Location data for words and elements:
--
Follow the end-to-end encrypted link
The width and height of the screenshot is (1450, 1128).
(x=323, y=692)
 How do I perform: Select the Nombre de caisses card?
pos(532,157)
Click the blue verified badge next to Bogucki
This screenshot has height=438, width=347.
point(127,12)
--
Exercise:
Please arrange every line of the records above as a numbered list, leaving out any blank lines.

Response to this task:
1. Follow the end-to-end encrypted link
2. The width and height of the screenshot is (1450, 1128).
3. (x=323, y=692)
4.  How do I perform: Select the Nombre de caisses card?
5. pos(532,157)
6. Click the blue verified badge next to Bogucki
7. This screenshot has height=438, width=347.
8. point(127,12)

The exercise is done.